Verilen Görev A ->
Kayıtlarda "Image resolution: width=543" ifadesinin geçtiği satırdan "This screenshot has width=728, height=485." ifadesinin geçtiği satıra kadar olan satırları, "More filters" yerine "Extra filters" yazarak güncelleyin. Geri kalan hiçbir şeyi değiştirmeyin.
........
Yeni üniversiteler, Sezer, Anayasa ve hukuk

Haber Giriş : 10 Ocak 2006 08:30, Son Güncelleme : 27 Mart 2018 00:42

Cumhurbaşkanı Sezer, 15 yeni üniversite kurulmasını öngören yasayı kısmen veto etti. İade gerekçesi çok net: "Rektör adaylarının Cumhurbaşkanı'na önerilmesinde, yetki hükümette değil, YÖK'te. Yasayı bu haliyle TBMM'den yeniden geçirin, onaylayayım" diyor ve uzun uzadıya hukuk dersi veriyor.

Mevcut YÖK yasasına göre, rektörler için önce ilgili üniversitelerde seçim yapılıp en yüksek oy alan 6 aday belirleniyor. Ardından bu 6 adaydan 3'ü YÖK tarafından elenerek, kalan 3'ü Cumhurbaşkanı'na bildiriliyor. Cumhurbaşkanı da bu 3 adaydan birini rektör olarak atıyor.

Ama yeni kurulan üniversitelerde farklı bir yol izlenebiliyor. 90'lı yıllarda 20'ye yakın yeni üniversite kurulduğunda, tüm rektörleri dönemin hükümeti atamıştı. Milli Eğitim Bakanı Köksal Toptan adayları belirlemiş, Başbakan Demirel Çankaya'ya önermiş, Cumhurbaşkanı Özal da onaylamıştı.

Bu rektörlerin pek çoğu tarikat kökenli olduğu için sonraki yıllarda bu yöntem yoğun eleştirilere neden olmuştu. Ne zaman yeni üniversite kurulması gündeme gelse, rektör atamalarının hükümet tarafından değil, YÖK'ün önerisi ve Cumhurbaşkanı'nın onayıyla gerçekleşmesi, bu tartışmalarda gelinen son nokta olmuştu.
Hükümet, bu konuda daha önce yaşanan tartışmaları hiç dikkate almayarak, tıpkı Demirel'in yaptığı gibi, 15 yeni üniversite yasasına geçici bir madde koyup, kurucu rektörleri belirleme yetkisini uhdesine aldı. Vetoyu da işte bu yüzden yedi.

Cumhurbaşkanı Sezer, 2547 sayılı Yükseköğretim Yasası'nın 13. maddesiyle, rektör adaylarını belirleyip önerme yetkisinin YÖK'e verildiğine işaret etti. Sezer, 5447 sayılı yasanın geçici 1. maddesinde, yeni kurulan üniversitelerde kurucu rektör adaylarının Milli Eğitim Bakanı ve Başbakanca belirlenmesinin, üniversitelerin bilimsel ve yönetsel özerkliğiyle, Yükseköğretim Kurulu'nun Anayasa'da belirlenen görev ve yetkileriyle bağdaşmadığını, hizmetin gereğine ve kamu yararına uygun düşmediğini kaydetti.
........
Verilen Görev B ->
Okuma parçasında "Mevcut YÖK yasasına" sözlerinden "Özal da onaylamıştı." sözlerine kadar olan bölümü harfi harfine yeniden yazın.

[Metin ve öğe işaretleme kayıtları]
........
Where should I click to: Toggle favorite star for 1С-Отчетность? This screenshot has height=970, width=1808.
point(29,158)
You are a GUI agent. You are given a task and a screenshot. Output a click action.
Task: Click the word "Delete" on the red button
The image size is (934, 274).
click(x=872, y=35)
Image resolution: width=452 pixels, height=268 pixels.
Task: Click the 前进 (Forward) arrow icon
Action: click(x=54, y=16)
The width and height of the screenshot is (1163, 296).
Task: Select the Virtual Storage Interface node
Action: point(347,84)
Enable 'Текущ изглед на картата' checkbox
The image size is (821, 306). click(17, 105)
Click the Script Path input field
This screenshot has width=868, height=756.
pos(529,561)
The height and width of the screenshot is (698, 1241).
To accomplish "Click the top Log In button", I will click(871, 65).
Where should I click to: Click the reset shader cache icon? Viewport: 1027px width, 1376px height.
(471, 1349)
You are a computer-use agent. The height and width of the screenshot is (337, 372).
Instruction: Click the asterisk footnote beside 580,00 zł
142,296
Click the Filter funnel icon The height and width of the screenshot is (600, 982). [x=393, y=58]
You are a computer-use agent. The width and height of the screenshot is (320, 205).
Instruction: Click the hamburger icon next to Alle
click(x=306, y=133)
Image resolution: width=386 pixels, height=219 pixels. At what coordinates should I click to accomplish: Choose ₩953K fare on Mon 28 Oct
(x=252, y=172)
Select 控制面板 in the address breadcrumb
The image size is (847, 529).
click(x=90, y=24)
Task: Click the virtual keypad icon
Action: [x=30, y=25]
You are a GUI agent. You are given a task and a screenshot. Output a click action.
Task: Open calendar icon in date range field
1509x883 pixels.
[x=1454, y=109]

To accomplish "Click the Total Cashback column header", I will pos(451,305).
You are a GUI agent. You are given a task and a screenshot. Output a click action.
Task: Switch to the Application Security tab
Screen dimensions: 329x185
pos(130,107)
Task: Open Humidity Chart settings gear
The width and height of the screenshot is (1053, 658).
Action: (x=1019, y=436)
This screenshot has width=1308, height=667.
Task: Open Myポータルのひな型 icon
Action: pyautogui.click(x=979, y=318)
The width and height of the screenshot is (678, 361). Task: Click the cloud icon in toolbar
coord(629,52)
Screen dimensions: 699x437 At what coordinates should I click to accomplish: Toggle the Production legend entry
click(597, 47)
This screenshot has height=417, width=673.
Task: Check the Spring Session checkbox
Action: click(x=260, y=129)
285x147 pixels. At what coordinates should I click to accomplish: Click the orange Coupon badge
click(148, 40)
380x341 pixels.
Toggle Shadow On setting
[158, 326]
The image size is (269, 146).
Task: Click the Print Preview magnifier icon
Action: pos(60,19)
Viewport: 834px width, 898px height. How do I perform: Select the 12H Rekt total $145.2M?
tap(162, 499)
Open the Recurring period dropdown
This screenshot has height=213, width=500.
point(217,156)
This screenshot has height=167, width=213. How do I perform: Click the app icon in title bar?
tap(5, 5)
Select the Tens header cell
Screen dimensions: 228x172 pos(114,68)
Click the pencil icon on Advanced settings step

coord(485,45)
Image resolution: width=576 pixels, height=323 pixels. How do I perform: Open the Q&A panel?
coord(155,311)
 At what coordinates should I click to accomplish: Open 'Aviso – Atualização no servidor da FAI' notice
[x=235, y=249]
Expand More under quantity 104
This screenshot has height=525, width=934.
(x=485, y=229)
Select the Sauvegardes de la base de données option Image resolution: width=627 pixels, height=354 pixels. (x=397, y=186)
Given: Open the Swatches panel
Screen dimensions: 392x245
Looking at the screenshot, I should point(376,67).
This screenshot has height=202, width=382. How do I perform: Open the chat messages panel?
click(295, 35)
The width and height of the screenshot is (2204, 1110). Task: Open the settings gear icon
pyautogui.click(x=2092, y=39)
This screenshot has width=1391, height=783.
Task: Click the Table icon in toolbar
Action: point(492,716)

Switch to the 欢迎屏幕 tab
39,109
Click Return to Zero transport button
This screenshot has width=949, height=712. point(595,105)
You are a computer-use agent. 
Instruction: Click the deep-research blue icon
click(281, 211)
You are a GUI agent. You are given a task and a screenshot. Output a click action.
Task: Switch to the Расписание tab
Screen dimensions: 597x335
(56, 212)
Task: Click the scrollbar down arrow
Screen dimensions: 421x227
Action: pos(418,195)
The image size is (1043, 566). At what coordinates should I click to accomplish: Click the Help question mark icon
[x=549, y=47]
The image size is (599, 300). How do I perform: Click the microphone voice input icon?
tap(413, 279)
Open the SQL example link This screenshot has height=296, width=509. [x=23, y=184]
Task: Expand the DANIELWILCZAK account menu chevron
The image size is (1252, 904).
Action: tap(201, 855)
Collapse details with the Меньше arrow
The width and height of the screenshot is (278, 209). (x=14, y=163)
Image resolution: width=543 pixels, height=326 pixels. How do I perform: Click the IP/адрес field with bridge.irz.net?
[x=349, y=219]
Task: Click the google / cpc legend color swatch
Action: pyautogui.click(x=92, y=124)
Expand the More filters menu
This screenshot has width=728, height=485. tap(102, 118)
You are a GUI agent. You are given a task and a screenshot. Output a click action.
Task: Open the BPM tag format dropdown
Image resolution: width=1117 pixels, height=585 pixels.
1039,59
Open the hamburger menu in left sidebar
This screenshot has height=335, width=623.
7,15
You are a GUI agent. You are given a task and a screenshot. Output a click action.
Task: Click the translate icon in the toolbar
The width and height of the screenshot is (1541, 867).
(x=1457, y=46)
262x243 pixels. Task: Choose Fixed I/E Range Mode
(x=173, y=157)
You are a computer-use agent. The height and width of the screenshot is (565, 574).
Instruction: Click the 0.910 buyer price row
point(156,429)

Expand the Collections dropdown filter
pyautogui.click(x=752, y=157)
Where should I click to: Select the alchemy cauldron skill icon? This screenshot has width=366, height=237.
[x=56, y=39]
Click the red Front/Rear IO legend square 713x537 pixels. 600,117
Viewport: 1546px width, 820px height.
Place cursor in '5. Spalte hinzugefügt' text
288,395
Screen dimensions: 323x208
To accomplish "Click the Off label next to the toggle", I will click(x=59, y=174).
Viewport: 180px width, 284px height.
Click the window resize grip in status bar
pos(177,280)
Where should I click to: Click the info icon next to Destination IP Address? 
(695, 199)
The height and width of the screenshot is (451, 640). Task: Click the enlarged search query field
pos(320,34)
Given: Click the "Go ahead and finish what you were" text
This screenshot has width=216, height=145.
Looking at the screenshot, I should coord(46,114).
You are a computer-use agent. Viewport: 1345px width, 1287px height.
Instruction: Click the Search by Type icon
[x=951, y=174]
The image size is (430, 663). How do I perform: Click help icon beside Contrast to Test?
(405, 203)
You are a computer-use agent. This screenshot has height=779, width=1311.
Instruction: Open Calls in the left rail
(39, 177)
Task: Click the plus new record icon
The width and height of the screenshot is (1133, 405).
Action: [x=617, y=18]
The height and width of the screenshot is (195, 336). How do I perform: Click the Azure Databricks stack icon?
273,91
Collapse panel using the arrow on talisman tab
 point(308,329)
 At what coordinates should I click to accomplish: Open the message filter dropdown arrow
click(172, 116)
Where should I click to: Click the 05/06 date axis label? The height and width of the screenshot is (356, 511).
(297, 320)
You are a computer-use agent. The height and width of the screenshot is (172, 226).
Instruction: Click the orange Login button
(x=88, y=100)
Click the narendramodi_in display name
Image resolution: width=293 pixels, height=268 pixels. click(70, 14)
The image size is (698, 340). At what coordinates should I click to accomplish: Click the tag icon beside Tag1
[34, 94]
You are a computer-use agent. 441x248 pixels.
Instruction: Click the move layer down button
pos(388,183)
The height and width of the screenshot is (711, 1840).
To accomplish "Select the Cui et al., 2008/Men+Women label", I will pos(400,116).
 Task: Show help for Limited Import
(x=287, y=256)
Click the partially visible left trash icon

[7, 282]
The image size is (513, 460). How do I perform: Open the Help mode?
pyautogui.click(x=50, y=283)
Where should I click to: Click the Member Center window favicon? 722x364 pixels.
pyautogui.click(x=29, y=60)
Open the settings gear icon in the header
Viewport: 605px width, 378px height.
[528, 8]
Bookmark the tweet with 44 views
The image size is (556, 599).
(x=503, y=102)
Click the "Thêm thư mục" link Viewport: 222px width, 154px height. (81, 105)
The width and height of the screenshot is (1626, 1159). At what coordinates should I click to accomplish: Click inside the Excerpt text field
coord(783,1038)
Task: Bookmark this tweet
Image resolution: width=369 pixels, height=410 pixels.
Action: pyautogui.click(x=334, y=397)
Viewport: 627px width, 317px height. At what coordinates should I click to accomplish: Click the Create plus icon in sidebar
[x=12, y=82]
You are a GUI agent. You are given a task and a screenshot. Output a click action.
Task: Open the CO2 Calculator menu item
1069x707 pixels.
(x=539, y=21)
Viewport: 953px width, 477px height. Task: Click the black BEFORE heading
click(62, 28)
........
Tam Çözüm A ->
Image resolution: width=543 pixels, height=326 pixels. How do I perform: Click the IP/адрес field with bridge.irz.net?
[x=349, y=219]
Task: Click the google / cpc legend color swatch
Action: pyautogui.click(x=92, y=124)
Expand the Extra filters menu
This screenshot has width=728, height=485. tap(102, 118)

Tam Çözüm B ->
Mevcut YÖK yasasına göre, rektörler için önce ilgili üniversitelerde seçim yapılıp en yüksek oy alan 6 aday belirleniyor. Ardından bu 6 adaydan 3'ü YÖK tarafından elenerek, kalan 3'ü Cumhurbaşkanı'na bildiriliyor. Cumhurbaşkanı da bu 3 adaydan birini rektör olarak atıyor.

Ama yeni kurulan üniversitelerde farklı bir yol izlenebiliyor. 90'lı yıllarda 20'ye yakın yeni üniversite kurulduğunda, tüm rektörleri dönemin hükümeti atamıştı. Milli Eğitim Bakanı Köksal Toptan adayları belirlemiş, Başbakan Demirel Çankaya'ya önermiş, Cumhurbaşkanı Özal da onaylamıştı.